* Verilen İstek 1: Basketbol maçı metnindeki bölümü değiştirmeden yazın: "Fenerbahçe Ülker’in beşi" ifadesinin geçtiği yerden başlayın ve "sayısı sıfır oldu!" ifadesinden sonra durun.
* Verilen İstek 2: Basketbol maçı metnine göre ilk periyotta hangi takım daha iyi oynayıp öne geçti?

* Verilen Metin:
***

Fenerbahçe Ülker’in beşi Bo McCalebb-Ömer Onan-Romain Sato-İlkan Karaman-Mike Batiste; Galatasaray MP beşi ise Jamont Gordon-Cenk Akyol-David Hawkins-Milan Macvan-Furkan Aldemir şeklinde oldu. İlk beşlere baktığımızda, Fenerbahçe Ülker’in ufak da olsa bir avantaja sahip olduğunu görüyoruz. Maçın ilk periyodu itibariyle Galatasaray daha iyi basketbol oynadı ve öne geçti. Bu bölümde Fenerbahçe Ülker’de Bojan Bogdanovic-Emir Preldzic-David Andersen-Oğuz Savaş oyuna girerken Galatasaray’da ise oyuna dahil olan oyuncu sayısı sıfır oldu!

***

* Veri Kesiti:

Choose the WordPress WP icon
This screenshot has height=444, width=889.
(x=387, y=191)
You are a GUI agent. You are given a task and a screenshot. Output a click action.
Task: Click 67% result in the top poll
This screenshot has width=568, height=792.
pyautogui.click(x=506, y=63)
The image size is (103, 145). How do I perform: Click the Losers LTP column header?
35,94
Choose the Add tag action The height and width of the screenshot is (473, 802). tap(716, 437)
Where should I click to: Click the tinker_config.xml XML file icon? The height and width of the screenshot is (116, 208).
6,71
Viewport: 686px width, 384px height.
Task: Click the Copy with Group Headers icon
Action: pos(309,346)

***

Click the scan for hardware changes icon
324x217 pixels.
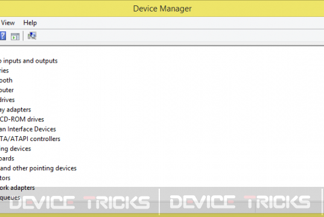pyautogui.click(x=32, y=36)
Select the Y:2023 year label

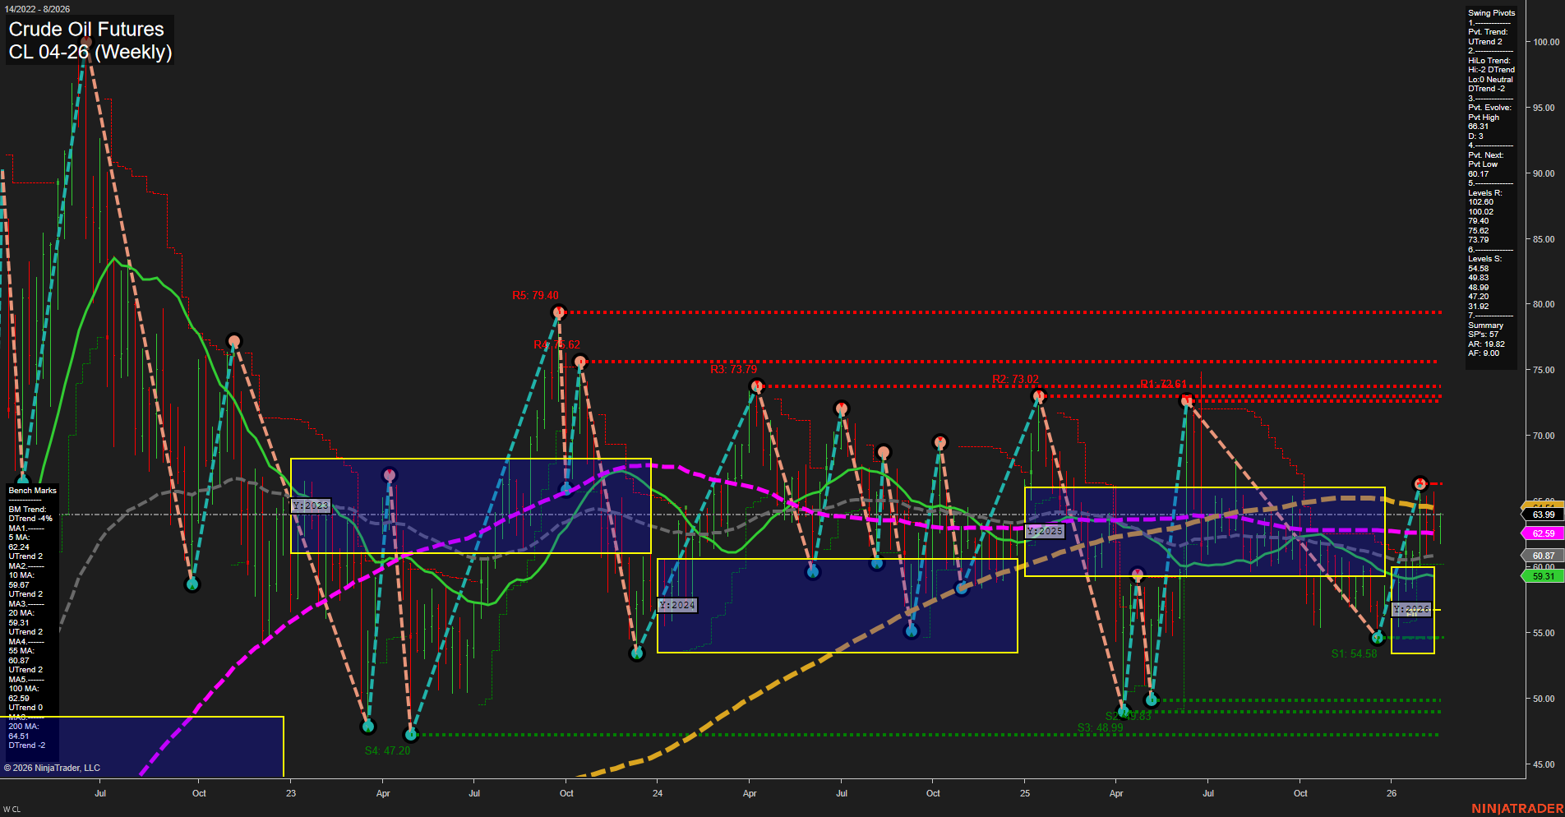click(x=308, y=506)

***

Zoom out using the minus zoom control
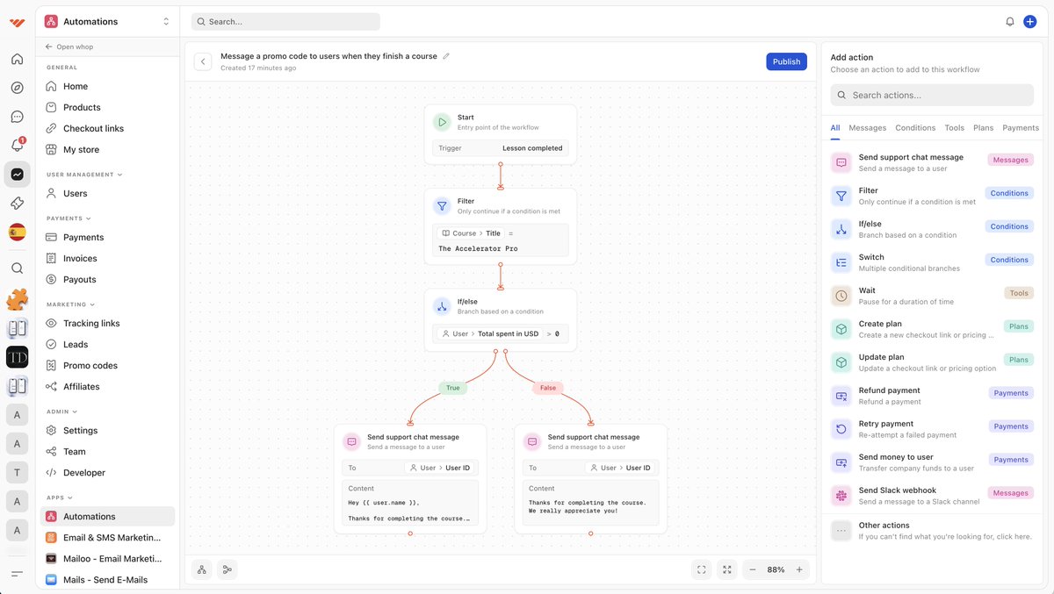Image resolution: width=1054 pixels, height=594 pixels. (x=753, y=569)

***

* Tam Çıktı 1:
Fenerbahçe Ülker’in beşi Bo McCalebb-Ömer Onan-Romain Sato-İlkan Karaman-Mike Batiste; Galatasaray MP beşi ise Jamont Gordon-Cenk Akyol-David Hawkins-Milan Macvan-Furkan Aldemir şeklinde oldu. İlk beşlere baktığımızda, Fenerbahçe Ülker’in ufak da olsa bir avantaja sahip olduğunu görüyoruz. Maçın ilk periyodu itibariyle Galatasaray daha iyi basketbol oynadı ve öne geçti. Bu bölümde Fenerbahçe Ülker’de Bojan Bogdanovic-Emir Preldzic-David Andersen-Oğuz Savaş oyuna girerken Galatasaray’da ise oyuna dahil olan oyuncu sayısı sıfır oldu!

* Tam Çıktı 2: Galatasaray.